Pullet Rearing Welfare: Preparing Hens for Lay

Pullet Rearing Welfare: Preparing Hens for Laying Life

The rearing period — from hatch to first egg at around 16-18 weeks — establishes the physiological, immunological, and behavioural foundations for laying hen welfare throughout the production period. Welfare investments during rearing deliver dividends in laying hen health, welfare, and production.

Early Life Critical Periods

The first weeks of life are critical for pullet development. Social learning occurs rapidly — chicks learn food recognition, foraging techniques, and social behaviour from flock-mates. Fear responses and human-animal relationships are established early; pullets reared with frequent positive human contact are less fearful throughout their lives. Immune system development requires appropriate pathogen exposure (through housing and mixed-age contact) to develop functional immunity before the immunological challenges of production.

Housing System Effects on Rearing

The housing system in rearing profoundly affects suitability for the laying environment. Pullets reared in cages and transferred to aviary or barn systems lack the experience needed to navigate multi-tier environments — they may be unable to locate perches, struggle to access upper-tier feeders, and show higher mortality. Rearing pullets in systems matching their laying environment (aviary rearing for aviary layers, range access for free-range production) improves welfare outcomes in the laying period. 'System mismatch' is an important and often overlooked welfare issue.

Vaccination and Disease Management

The rearing period is the primary window for vaccination against diseases that will challenge hens in lay. Effective vaccination programmes against Newcastle Disease, Infectious Bronchitis, Marek's Disease, Avian Rhinotracheitis, and Egg Drop Syndrome protect laying hen welfare. Live vaccines (spray, drinking water, or eye-drop) stimulate immunity effectively but may cause transient mild respiratory signs — appropriate for the rearing period rather than during lay. The welfare cost of disease in laying hens is directly reduced by adequate rearing-period vaccination.

Enrichment and Behavioural Development

Enrichment during rearing shapes behavioural repertoire for life. Pullets provided with perches develop confident roosting behaviour and suffer fewer leg injuries in systems with elevated perches. Litter access develops foraging behaviour and reduces feather pecking risk. Novel objects and varied environments reduce fearfulness and improve adaptability. The behavioural toolkit assembled during rearing determines how effectively pullets cope with the challenges of the laying period.

Nutrition and Preparation for Production

Rearing nutrition affects lifetime welfare. Pullets need to reach appropriate body weight and uniformity at point of lay — underweight pullets produce smaller eggs with increased prolapse risk; overweight pullets have reduced laying persistence. Dietary transitions (chick, grower, developer, pre-lay diets) must be appropriately timed and managed. The pre-lay period is particularly important — introducing higher calcium before the onset of lay (rather than abruptly at point of lay) prepares bones for the calcium demands of egg production.
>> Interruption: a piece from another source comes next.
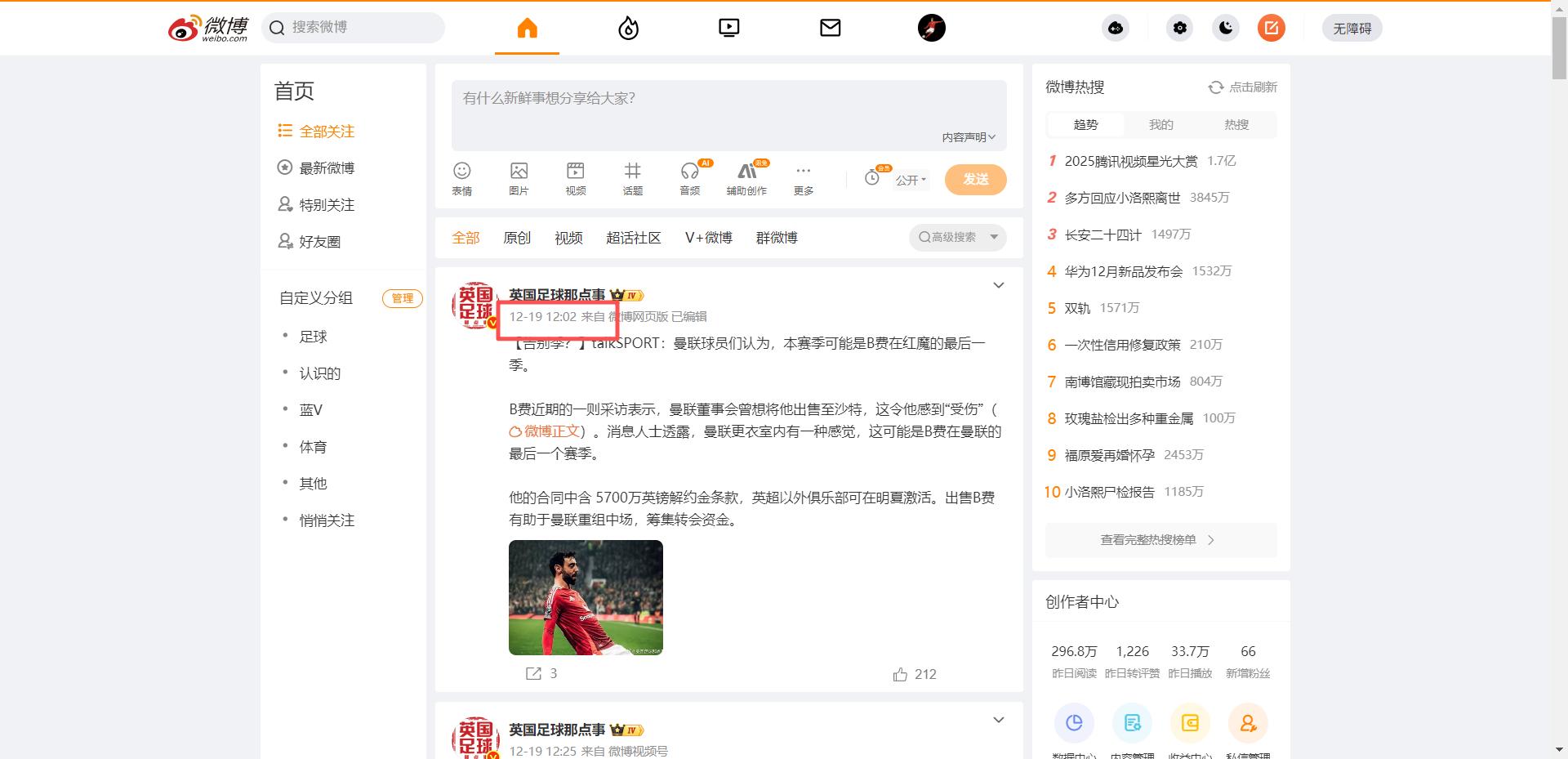Insert a video using the 视频 icon
Viewport: 1568px width, 759px height.
pos(576,178)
Welfare Assessment During Rearing

Key welfare indicators during rearing include: body weight and uniformity (measured at regular intervals), feather cover and condition, mortality rates and causes, vaccination response assessment, and behavioural observation (activity, exploration, perch use, foraging behaviour). Assessing these indicators regularly enables management adjustments before welfare problems become entrenched. Rearing welfare assessment predicts laying welfare outcomes — investing in rearing welfare pays returns across the entire laying cycle.